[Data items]

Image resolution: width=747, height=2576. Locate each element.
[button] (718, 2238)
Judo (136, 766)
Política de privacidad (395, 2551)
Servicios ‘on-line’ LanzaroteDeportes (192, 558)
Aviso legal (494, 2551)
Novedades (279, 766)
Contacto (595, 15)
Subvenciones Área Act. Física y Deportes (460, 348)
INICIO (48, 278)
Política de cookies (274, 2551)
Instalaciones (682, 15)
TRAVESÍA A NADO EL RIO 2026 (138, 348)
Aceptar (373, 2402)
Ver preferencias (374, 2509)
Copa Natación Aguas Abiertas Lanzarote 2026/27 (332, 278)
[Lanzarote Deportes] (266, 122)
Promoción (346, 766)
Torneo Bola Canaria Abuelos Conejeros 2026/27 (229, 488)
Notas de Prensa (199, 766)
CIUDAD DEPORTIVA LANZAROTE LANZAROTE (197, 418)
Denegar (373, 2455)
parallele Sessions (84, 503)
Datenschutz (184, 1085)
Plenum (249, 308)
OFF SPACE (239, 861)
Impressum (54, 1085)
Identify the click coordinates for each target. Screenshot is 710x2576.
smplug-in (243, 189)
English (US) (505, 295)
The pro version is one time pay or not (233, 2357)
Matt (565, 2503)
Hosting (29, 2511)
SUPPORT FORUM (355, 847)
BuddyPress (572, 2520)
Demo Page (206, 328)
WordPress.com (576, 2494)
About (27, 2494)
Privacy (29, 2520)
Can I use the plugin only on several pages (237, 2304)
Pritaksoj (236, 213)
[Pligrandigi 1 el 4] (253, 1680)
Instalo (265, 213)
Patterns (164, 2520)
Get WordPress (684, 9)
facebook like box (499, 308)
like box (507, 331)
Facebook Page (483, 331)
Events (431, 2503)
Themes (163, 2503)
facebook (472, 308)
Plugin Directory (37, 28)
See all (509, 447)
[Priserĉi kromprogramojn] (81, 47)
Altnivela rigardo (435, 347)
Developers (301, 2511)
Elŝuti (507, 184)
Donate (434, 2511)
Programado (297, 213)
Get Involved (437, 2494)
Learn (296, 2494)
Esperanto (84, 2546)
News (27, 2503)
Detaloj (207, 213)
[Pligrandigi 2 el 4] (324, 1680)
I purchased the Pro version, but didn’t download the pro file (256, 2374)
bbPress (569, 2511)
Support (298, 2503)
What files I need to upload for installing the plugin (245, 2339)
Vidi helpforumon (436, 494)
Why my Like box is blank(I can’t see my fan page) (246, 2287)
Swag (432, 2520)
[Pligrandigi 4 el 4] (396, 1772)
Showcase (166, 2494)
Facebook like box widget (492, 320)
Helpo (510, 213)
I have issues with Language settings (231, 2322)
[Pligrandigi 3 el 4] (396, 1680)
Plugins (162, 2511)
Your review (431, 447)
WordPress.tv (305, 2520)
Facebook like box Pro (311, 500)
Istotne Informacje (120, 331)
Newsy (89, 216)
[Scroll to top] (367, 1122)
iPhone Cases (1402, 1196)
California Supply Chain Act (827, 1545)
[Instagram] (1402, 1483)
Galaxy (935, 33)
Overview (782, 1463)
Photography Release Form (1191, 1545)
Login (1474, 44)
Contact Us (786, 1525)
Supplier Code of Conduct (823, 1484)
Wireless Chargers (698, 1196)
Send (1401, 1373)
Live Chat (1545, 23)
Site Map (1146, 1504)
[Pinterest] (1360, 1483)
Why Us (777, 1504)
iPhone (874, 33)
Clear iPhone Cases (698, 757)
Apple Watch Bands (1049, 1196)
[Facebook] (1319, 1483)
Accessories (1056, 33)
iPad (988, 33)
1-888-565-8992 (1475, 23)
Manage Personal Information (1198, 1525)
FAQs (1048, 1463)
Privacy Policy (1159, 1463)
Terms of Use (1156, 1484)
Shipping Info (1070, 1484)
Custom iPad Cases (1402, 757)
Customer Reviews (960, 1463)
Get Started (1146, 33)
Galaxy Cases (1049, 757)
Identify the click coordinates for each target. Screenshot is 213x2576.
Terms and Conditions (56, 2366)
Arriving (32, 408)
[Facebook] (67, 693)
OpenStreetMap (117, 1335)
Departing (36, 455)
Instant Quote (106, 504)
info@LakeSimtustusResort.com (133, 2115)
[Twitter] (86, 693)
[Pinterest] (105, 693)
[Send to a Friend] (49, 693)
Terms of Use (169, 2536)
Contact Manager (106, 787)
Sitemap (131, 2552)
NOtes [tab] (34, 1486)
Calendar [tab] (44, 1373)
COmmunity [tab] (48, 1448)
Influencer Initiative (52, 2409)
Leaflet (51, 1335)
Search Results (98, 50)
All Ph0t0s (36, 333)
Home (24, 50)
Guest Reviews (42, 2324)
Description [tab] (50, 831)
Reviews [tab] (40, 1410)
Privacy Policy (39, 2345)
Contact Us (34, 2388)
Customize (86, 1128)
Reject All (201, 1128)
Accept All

**WORK REQUEST:**
Look through the data above and return exactly the lines from the one that contains "Login (1474, 44)" to the one that contains "Shipping Info (1070, 1484)", inclusive, with nothing else.

**TASK RESULT:**
Login (1474, 44)
Contact Us (786, 1525)
Supplier Code of Conduct (823, 1484)
Wireless Chargers (698, 1196)
Send (1401, 1373)
Live Chat (1545, 23)
Site Map (1146, 1504)
[Pinterest] (1360, 1483)
Why Us (777, 1504)
iPhone (874, 33)
Clear iPhone Cases (698, 757)
Apple Watch Bands (1049, 1196)
[Facebook] (1319, 1483)
Accessories (1056, 33)
iPad (988, 33)
1-888-565-8992 (1475, 23)
Manage Personal Information (1198, 1525)
FAQs (1048, 1463)
Privacy Policy (1159, 1463)
Terms of Use (1156, 1484)
Shipping Info (1070, 1484)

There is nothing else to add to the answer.